While the markets anticipated last week that some sort of rescue could occur, investors appeared emboldened by the U.S. government's decision late Sunday to invest $20 billion in Citigroup and guarantee $306 billion in risky assets. The move by the Treasury Department, the Federal Reserve and the Federal Deposit Insurance Corp. is only the latest effort this year to support a banking system troubled by bad debt and flagging confidence.

Besides implementing its $700 billion bailout plan for the overall financial industry, the government has bailed out insurance giant American International Group Inc. and taken over lenders Fannie Mae and Freddie Mac.

The market is also a little more optimistic because President-elect Obama is set to introduce his economic team on Monday and has called for another economic stimulus. His plan targets saving or creating 2.5 million jobs during the next two years. Any plan is expected to exceed the $175 billion Obama proposed during the campaign.

The moves by the government to again step in and help a troubled bank as well as perhaps the broader economy helped buoy investor sentiment. Still, investors remain cautious because the nation faces a difficult economy and the stock market likely will continue to see volatility.

In midmorning trading, the Dow Jones industrial average rose 317.00, or 3.94 percent, to 8,363.42.

Broader stock indicators also jumped. The Standard & Poor's 500 index advanced 35.29, or 4.41 percent, to 835.32, and the Nasdaq composite index rose 60.83, or 4.39 percent, to 1,445.18.

The rise in stocks follows a rally Friday that saw the Dow industrials jump 494 points, or 6.5 percent. The other major indexes also rose sharply.

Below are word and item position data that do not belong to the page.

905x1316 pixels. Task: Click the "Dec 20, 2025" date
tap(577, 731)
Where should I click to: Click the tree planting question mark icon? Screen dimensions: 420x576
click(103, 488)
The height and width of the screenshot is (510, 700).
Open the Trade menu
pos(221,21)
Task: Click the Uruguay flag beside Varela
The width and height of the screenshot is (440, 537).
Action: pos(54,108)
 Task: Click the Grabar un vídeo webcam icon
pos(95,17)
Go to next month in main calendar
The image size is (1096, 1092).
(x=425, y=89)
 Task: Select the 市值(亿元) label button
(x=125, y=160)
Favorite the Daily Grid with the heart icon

Still, stocks ended the week with a loss after heavy selling Wednesday and Thursday.

Bond prices were mixed Monday as investors examined the government's bailout plan for Citigroup. The yield on the benchmark 10-year Treasury note, which moves opposite its price, rose to 3.29 percent from 3.20 percent late Friday.

The Treasury bill market showed continuing high demand, a sign of investors' caution. The yield on the three-month T-bill, considered one of the safest investments, fell to 0.02 percent from 0.04 percent late Friday.

The dollar was mostly lower against other major currencies, while gold prices rose.

Wall Street shrugged off a larger-than-expected drop in sales of existing homes last month as investors instead focus on the government's rescue for Citigroup. And while the housing numbers fell short of expectations, Wall Street expected sales would fall sharply after last month's upheaval in the financial markets.

The National Association of Realtors says sales of existing homes fell 3.1 percent to a seasonally adjusted annual rate of 4.98 million in October. That's down from 5.14 million in September.

Citi shares surged $2.61, or 69 percent, to $6.38 on word of the government's injection of capital into the company.

Health care company Johnson & Johnson said Monday it would acquire Omrix Biopharmaceuticals Inc. for $438 million. The move is aimed at expanding J&J's surgical product unit; J&J will pay $25 per share for the company, an 18 percent premium over Omrix's close Friday of $21.16.

J&J rose 62 cents to $58.97, while Omrix rose $3.41, or 16 percent, to $24.57.

Overseas, in afternoon trading, Britain's FTSE 100 jumped 5.32 percent, Germany's DAX index rose 7.49 percent, and France's CAC-40 rose 7.34 percent. Hong Kong's Hang Seng index fell 1.59 percent; markets in Japan were closed for a holiday.